Collected data
+---+

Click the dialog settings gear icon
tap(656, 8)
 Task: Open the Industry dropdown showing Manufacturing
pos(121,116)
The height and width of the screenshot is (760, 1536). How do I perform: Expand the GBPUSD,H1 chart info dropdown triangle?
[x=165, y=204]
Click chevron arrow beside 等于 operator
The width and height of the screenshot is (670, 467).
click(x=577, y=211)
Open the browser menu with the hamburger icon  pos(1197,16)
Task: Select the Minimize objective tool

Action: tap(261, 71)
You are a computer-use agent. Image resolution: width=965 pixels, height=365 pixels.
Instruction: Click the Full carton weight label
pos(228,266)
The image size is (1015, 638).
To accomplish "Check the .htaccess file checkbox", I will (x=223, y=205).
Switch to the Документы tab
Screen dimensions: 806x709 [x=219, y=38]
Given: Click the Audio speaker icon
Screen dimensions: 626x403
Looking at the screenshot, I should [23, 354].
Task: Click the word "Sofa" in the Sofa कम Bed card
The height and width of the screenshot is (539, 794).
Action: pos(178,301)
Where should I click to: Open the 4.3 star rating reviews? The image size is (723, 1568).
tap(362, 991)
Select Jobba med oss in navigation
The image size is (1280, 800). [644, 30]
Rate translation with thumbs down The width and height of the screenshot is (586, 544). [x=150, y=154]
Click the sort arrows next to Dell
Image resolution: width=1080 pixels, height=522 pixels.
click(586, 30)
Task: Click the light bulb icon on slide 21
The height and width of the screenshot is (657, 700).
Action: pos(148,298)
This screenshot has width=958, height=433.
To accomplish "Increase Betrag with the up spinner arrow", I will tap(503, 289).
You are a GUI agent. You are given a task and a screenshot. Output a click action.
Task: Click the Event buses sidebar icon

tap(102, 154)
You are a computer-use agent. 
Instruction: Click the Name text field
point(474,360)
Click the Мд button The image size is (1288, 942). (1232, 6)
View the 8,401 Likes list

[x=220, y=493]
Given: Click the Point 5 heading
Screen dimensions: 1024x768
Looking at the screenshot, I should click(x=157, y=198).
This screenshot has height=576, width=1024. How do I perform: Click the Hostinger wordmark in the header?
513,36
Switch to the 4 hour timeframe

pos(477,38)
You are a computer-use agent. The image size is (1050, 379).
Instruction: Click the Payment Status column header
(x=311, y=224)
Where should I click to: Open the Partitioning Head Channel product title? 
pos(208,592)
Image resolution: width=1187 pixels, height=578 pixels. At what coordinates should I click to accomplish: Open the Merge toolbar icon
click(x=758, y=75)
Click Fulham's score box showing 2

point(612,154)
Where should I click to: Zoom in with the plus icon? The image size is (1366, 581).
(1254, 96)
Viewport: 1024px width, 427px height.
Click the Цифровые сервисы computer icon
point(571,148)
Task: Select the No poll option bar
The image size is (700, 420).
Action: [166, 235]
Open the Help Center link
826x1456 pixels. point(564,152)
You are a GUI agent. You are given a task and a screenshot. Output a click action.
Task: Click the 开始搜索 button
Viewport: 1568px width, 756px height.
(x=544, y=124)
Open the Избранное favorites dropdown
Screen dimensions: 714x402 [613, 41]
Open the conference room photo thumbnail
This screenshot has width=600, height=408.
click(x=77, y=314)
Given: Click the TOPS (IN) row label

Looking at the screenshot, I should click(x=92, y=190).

+---+

▶ **ACTIVITY**: Show, from the entries above, every line that includes the string "agent".

▶ **TASK SOLUTION**:
You are a computer-use agent. Image resolution: width=965 pixels, height=365 pixels.
You are a GUI agent. You are given a task and a screenshot. Output a click action.
You are a computer-use agent. 
You are a computer-use agent. The image size is (1050, 379).
You are a GUI agent. You are given a task and a screenshot. Output a click action.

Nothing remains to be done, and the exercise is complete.